- _Available data_:
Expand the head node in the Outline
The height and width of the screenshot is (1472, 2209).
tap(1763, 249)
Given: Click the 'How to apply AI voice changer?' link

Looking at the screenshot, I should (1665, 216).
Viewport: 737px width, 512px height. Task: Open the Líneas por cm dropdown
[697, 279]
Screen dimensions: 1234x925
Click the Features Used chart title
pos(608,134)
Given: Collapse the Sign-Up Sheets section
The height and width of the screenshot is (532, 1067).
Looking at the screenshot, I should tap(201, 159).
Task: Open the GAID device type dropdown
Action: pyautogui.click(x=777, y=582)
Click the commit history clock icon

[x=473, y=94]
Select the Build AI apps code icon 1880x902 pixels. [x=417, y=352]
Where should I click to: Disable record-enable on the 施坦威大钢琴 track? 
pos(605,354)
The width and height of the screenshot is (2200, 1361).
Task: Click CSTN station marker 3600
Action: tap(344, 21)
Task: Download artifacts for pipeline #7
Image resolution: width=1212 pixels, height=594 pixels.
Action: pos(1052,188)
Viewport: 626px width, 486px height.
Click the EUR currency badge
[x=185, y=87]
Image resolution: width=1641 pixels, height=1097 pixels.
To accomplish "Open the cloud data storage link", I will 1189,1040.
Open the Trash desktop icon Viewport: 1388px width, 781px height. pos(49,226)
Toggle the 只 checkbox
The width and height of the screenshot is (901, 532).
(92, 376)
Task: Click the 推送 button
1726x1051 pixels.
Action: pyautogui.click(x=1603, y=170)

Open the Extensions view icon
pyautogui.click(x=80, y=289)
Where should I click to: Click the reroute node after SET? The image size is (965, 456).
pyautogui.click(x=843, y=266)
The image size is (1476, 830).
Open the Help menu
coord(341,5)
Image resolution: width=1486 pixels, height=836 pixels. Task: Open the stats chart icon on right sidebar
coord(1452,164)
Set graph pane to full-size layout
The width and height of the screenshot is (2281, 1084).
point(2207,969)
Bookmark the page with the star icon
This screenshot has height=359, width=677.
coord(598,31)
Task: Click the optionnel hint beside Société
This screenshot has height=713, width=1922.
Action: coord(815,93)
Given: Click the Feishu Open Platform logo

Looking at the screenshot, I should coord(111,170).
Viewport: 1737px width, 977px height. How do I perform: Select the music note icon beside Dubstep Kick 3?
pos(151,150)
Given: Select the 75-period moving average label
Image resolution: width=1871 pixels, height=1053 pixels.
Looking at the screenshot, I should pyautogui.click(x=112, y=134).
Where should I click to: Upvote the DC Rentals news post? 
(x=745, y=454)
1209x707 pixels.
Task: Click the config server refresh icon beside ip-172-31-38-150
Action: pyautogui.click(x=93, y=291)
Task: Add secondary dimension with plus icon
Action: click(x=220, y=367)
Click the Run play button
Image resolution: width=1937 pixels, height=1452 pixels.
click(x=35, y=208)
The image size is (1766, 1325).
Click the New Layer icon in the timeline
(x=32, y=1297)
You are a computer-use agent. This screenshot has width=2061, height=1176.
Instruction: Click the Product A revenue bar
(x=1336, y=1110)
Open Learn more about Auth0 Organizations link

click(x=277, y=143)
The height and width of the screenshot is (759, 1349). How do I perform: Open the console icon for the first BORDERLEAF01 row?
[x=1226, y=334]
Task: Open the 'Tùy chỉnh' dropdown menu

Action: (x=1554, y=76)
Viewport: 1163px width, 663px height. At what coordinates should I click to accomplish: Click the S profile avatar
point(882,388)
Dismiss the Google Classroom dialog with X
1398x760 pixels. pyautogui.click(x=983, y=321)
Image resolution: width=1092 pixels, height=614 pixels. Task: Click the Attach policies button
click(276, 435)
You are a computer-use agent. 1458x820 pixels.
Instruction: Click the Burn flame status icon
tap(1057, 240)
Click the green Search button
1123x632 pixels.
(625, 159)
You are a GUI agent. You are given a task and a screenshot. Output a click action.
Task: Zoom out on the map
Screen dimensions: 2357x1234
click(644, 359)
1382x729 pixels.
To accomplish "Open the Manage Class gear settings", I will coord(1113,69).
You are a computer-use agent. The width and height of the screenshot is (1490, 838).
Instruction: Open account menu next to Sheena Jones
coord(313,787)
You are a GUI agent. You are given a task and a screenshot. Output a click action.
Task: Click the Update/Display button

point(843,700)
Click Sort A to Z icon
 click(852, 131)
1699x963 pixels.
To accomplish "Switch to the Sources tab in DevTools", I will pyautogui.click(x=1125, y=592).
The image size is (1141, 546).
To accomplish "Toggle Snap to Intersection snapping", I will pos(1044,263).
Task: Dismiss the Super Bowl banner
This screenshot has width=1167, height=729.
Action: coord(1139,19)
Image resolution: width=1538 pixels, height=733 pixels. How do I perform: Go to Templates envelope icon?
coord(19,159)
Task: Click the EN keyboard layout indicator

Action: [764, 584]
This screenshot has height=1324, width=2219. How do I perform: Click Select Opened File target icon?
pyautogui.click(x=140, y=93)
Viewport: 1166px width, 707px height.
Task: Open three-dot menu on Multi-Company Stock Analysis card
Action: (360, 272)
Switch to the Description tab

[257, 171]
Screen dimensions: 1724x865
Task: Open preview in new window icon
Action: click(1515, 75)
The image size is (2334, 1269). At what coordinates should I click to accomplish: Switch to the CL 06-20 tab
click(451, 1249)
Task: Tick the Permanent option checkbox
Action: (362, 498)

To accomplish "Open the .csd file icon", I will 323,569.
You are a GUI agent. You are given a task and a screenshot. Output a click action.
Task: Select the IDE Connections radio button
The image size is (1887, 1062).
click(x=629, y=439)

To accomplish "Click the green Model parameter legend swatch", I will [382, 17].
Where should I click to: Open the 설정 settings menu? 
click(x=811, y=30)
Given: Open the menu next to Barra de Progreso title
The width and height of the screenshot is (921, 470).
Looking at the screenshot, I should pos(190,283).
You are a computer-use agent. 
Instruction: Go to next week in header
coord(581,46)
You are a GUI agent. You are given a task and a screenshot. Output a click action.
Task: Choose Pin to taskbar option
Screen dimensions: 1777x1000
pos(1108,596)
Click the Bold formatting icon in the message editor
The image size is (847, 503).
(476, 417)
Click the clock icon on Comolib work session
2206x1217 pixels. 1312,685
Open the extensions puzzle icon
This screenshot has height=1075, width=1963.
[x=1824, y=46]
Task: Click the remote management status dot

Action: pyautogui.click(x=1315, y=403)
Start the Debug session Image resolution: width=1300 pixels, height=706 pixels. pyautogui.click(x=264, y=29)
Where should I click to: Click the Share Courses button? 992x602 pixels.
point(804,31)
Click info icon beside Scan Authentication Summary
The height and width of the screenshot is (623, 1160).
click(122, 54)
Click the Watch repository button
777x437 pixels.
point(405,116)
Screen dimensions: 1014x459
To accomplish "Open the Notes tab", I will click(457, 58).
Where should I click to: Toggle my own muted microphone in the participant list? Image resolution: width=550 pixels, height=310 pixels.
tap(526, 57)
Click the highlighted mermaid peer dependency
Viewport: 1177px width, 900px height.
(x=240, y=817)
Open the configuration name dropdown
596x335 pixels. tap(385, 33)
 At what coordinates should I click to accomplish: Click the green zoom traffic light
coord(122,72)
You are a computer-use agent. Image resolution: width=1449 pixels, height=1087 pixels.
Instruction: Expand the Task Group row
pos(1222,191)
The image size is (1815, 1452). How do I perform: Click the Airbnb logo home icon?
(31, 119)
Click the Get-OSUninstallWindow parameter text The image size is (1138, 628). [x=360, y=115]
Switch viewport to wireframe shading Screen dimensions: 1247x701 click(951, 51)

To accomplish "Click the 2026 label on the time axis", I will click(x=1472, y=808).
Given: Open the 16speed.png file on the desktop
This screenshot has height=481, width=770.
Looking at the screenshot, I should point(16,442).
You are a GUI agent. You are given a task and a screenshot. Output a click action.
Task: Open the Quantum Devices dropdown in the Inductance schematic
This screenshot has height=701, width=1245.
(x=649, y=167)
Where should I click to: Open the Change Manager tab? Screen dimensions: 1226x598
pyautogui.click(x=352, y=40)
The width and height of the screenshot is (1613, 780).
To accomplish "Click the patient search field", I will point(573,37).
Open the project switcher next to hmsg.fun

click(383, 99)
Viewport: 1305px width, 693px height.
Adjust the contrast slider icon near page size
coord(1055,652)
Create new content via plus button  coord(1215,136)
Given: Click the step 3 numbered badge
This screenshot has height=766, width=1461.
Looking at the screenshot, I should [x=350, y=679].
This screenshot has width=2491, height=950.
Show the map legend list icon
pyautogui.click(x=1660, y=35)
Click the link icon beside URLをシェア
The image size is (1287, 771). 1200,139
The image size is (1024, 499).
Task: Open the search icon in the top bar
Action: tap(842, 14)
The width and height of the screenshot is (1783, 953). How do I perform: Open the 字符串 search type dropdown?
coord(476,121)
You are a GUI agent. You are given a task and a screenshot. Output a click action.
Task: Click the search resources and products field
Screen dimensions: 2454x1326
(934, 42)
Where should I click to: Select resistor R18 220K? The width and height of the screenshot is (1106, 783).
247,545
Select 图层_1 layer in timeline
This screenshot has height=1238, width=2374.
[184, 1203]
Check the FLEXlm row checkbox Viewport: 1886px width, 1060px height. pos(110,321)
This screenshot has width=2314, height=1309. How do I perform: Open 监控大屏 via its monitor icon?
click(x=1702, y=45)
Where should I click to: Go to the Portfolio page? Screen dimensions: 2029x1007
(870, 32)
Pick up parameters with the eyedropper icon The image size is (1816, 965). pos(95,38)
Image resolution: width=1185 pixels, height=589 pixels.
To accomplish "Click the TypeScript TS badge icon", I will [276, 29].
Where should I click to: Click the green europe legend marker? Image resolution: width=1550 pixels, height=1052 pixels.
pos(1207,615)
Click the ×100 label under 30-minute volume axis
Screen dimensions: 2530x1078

- _Try it_: Copy every line from the records above that contains the word "field".

- _Exercise response_:
To accomplish "Click the patient search field", I will point(573,37).
Task: Click the search resources and products field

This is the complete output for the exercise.